I know it’s because there’s something of an actual lineage there, each new setting spun off from or inspired by the ones before, but I find it somewhat amusing that in the current big 3 fantasy ttrpg settings, D&D’s Faerûn, Pathfinder’s Golarion, and Critical Role’s Exandria, the flying cities were always doomed. They’re always there, because flying cities are cool as hell, but they’re always doomed, because we’re not sure if we want that much casual magic in the world. So the Netherese Empire, the Shori Empire, the Age of Arcanum, they’re all lost wonders of the ancient world, the ruins of fallen sky cities serving as fantastic megadungeons littering the landscape of the present day. Once upon a time there was a fantastic mage empire that set their cities flying through the sky, but obviously their hubris and/or a titanic (often divine) enemy brought them down, because such magical luxuries could never be expected to last.

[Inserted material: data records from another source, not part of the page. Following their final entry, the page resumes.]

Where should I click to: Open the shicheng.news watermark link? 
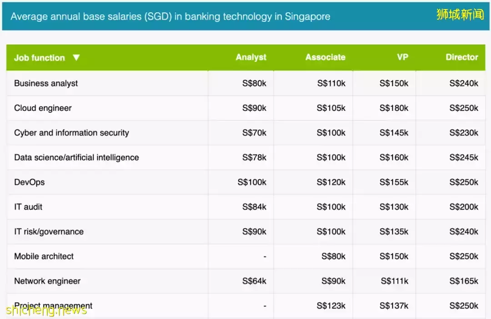46,310
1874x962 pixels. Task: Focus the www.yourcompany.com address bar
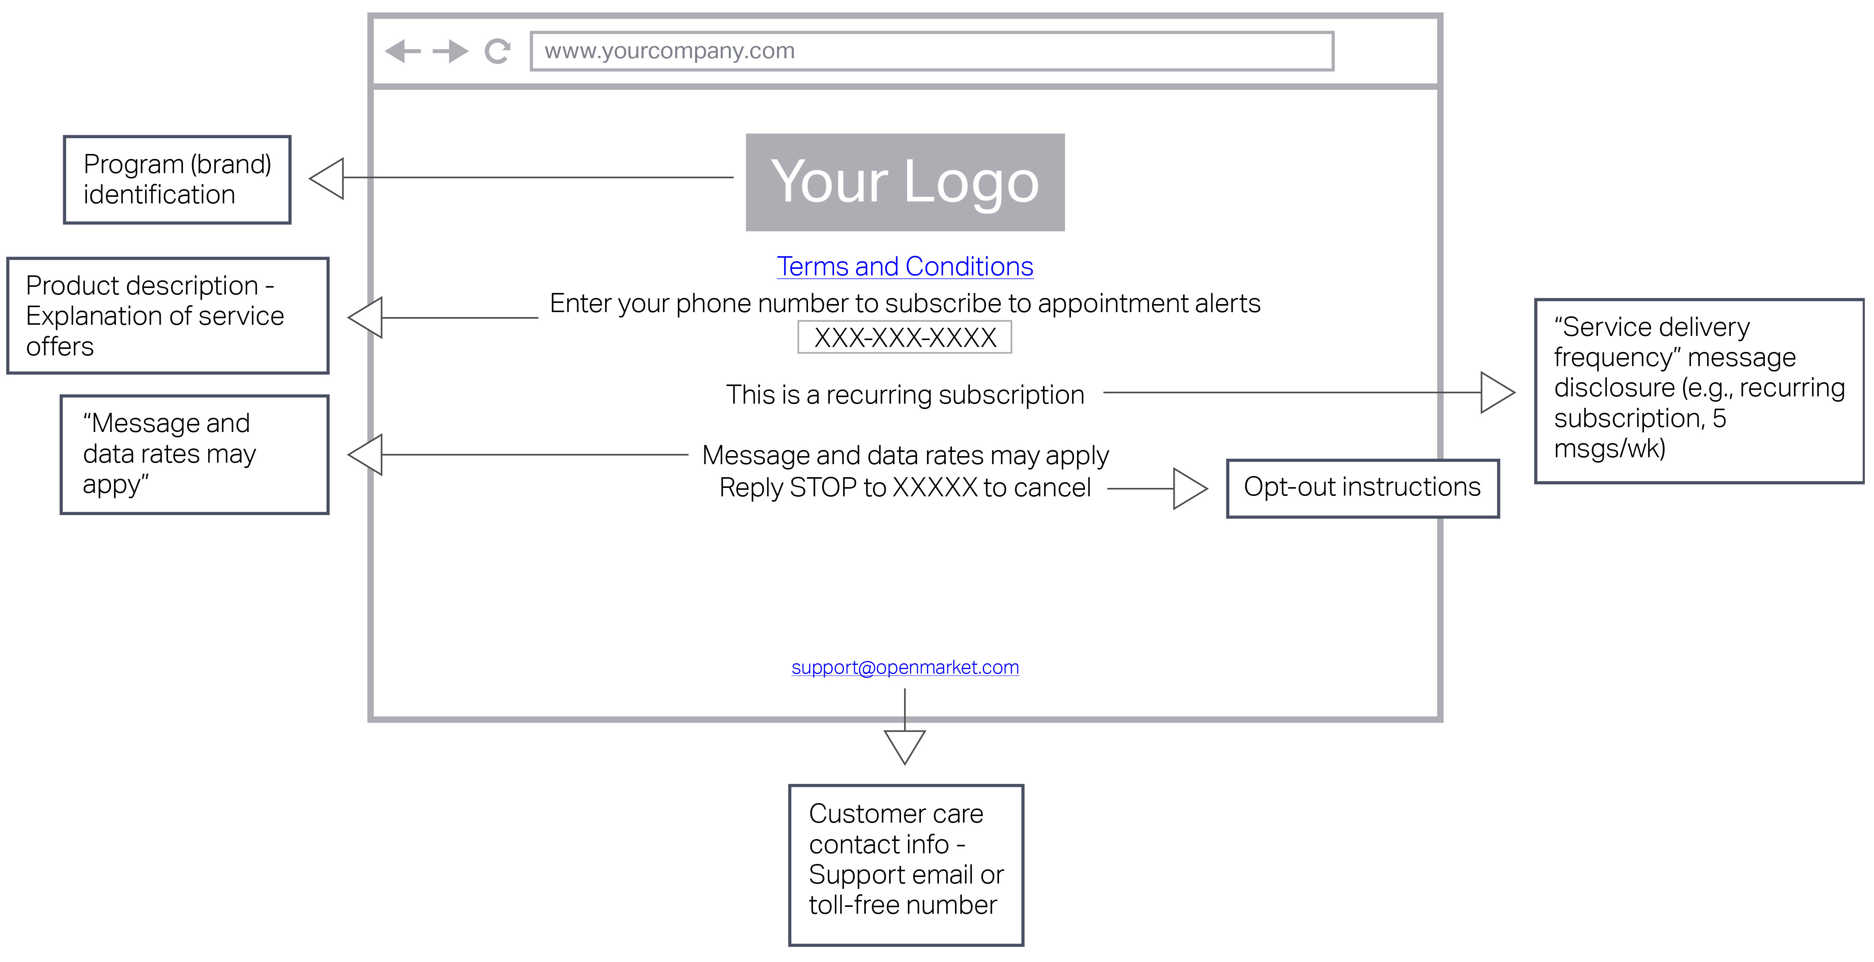point(931,51)
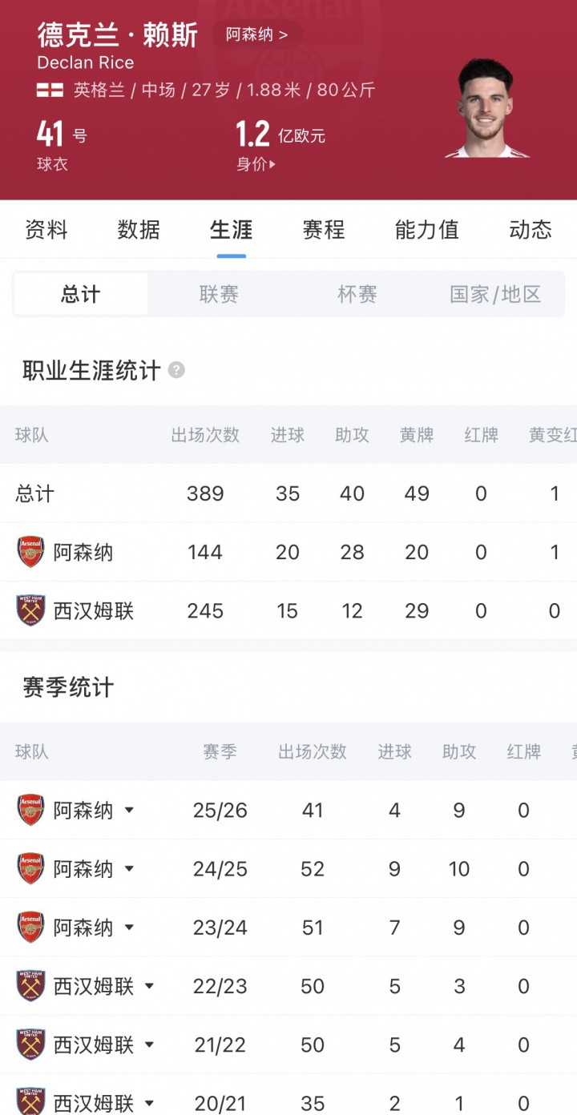Select the 国家/地区 filter segment
This screenshot has width=577, height=1115.
(x=495, y=294)
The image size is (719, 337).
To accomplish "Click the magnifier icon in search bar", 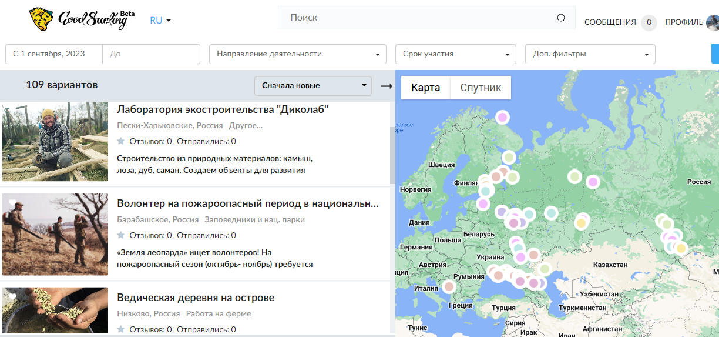I will point(561,18).
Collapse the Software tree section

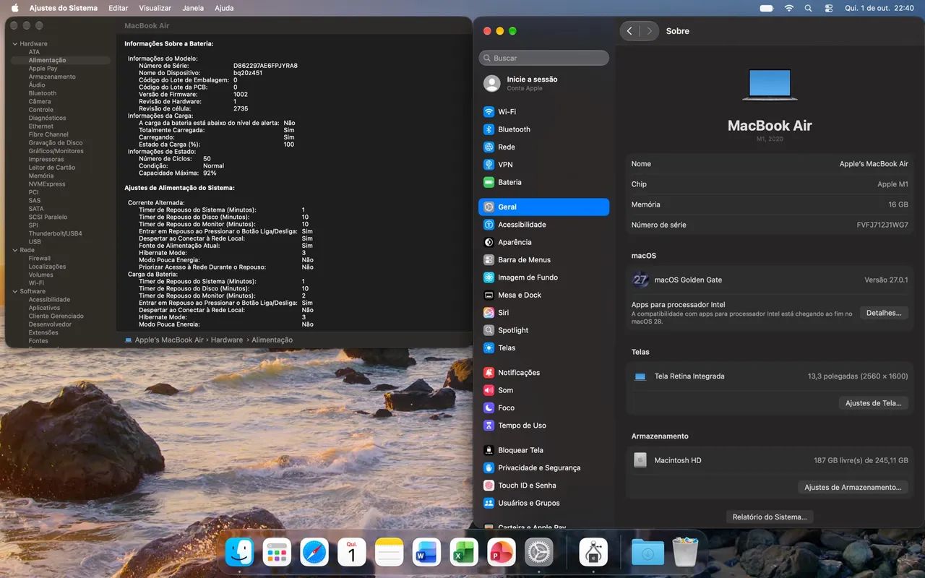pyautogui.click(x=14, y=291)
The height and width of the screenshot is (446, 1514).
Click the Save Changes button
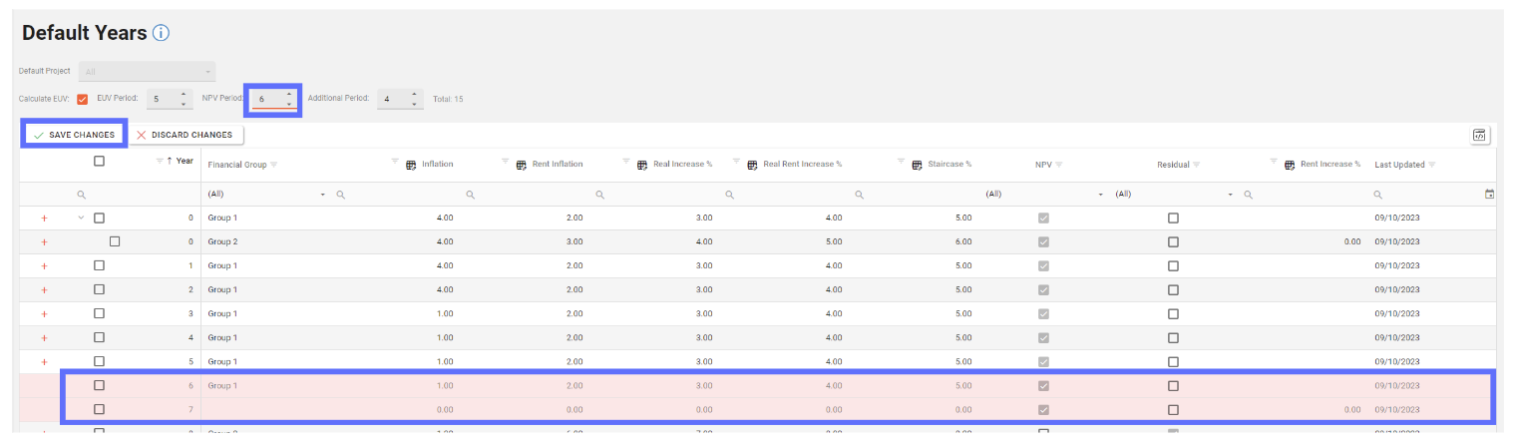(74, 135)
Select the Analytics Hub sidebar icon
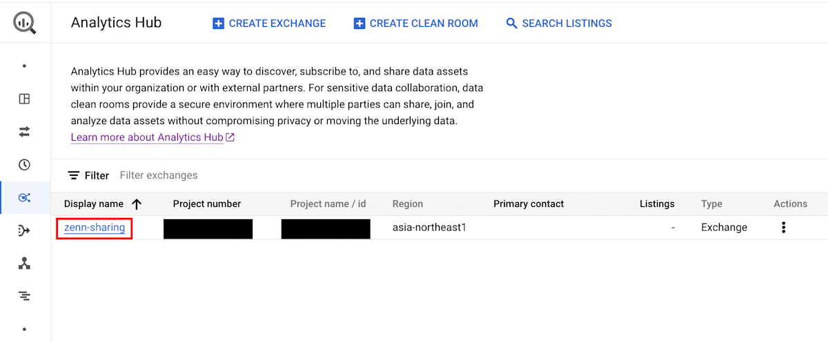The height and width of the screenshot is (342, 828). (24, 198)
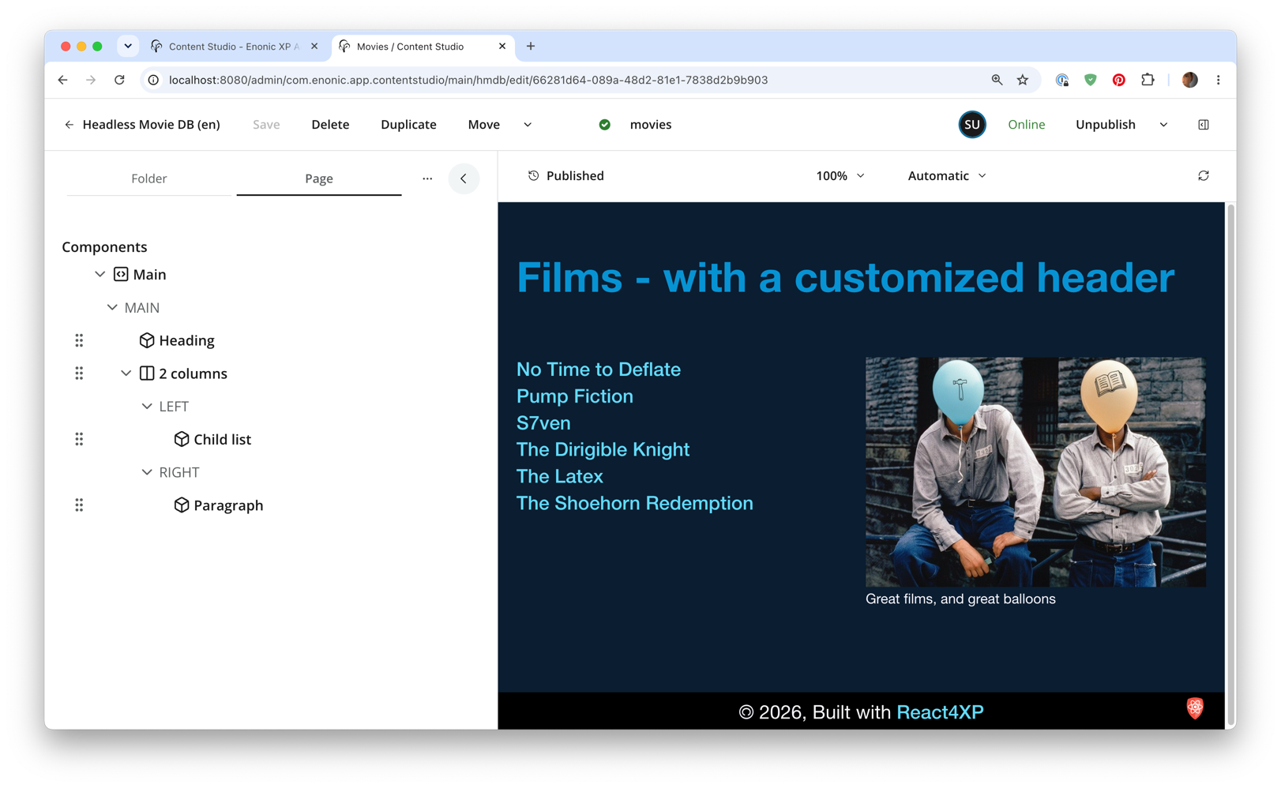
Task: Collapse the Main component tree node
Action: 100,275
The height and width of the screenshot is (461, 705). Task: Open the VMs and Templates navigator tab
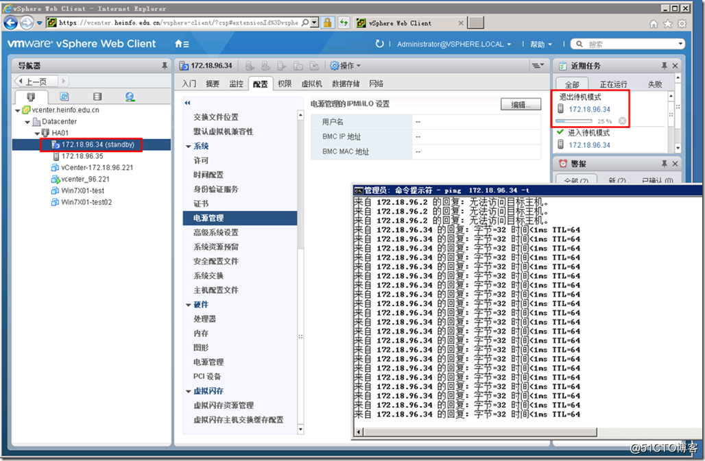(64, 97)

A lot of current fantasy settings are a little bit post-apocalyptic. Explicitly so, in several cases. If you want to play a campaign on a flying city, you have to know in advance that you’re playing a prequel campaign and the city is doomed. Just. As a fact of being. Flying cities don’t last. You just have to live with that fact in the back of your mind.
Don’t get me wrong, the ruins and impact craters of a lost age of flying cities does make a fantastic bit of background worldbuilding. I just, I’d like to see a setting where the golden age isn’t either already gone or slated to end in doom and disaster? A setting with current flying cities. Yeah, maybe some of them have fallen or had isolated disasters, if you’ve got a whole-ass city hanging in the air with only magic holding it up, there’s a lot that can go wrong, but others are still there, they didn’t all die in a single mass catastrophe. You know? A setting where the age of wonder is right now, and it is not divinely mandated to end. We’ve got flying cities, maybe the next stop is space cities, with nothing catastrophic in between. We have all the potential, and the future is bright, and not ironically so, but genuinely so.
Flying cities are cool. They’re a cool thing to explore, and I feel like Tower-of-Babel style hubris-destined-for-a-fall is not the only potential narrative for them. But yes, I’m aware that this is mostly because those three particular settings are a nested egg of inspirations. Heh.